Activity:
Take the line containing "This screenshot has width=431, height=513." through the last line of the data and retype those lines exactly. Pictures do not belong in the copy.

[Stored items]
- - - -
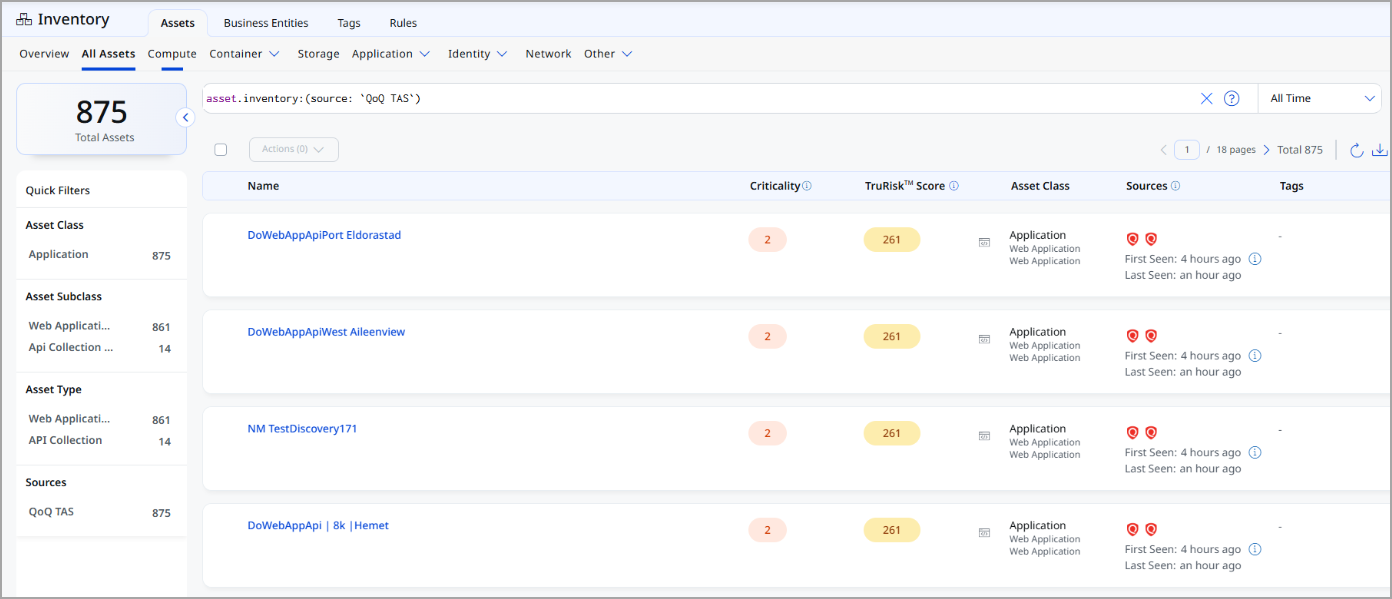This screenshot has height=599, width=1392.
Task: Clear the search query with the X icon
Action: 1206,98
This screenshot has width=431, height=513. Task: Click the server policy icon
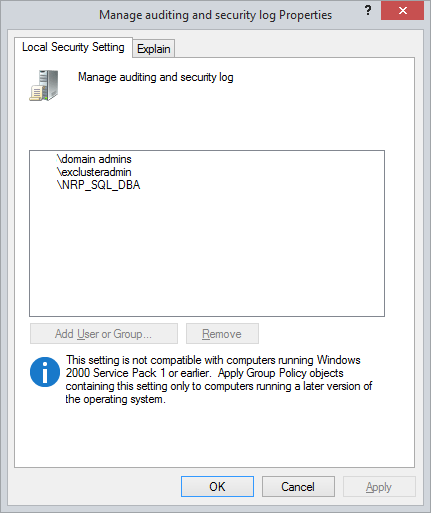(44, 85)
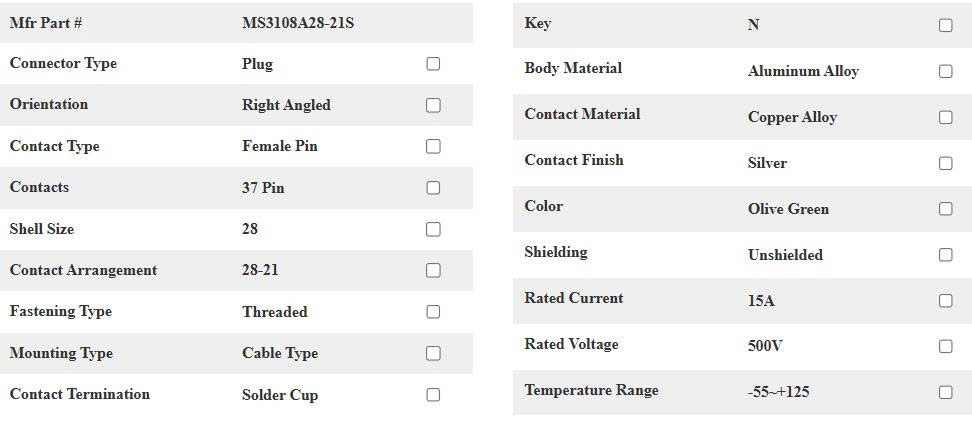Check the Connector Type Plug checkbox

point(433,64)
- - - -
Response below:
This screenshot has width=431, height=513. Task: Click the server policy icon
(44, 85)
Check the Connector Type Plug checkbox

point(433,64)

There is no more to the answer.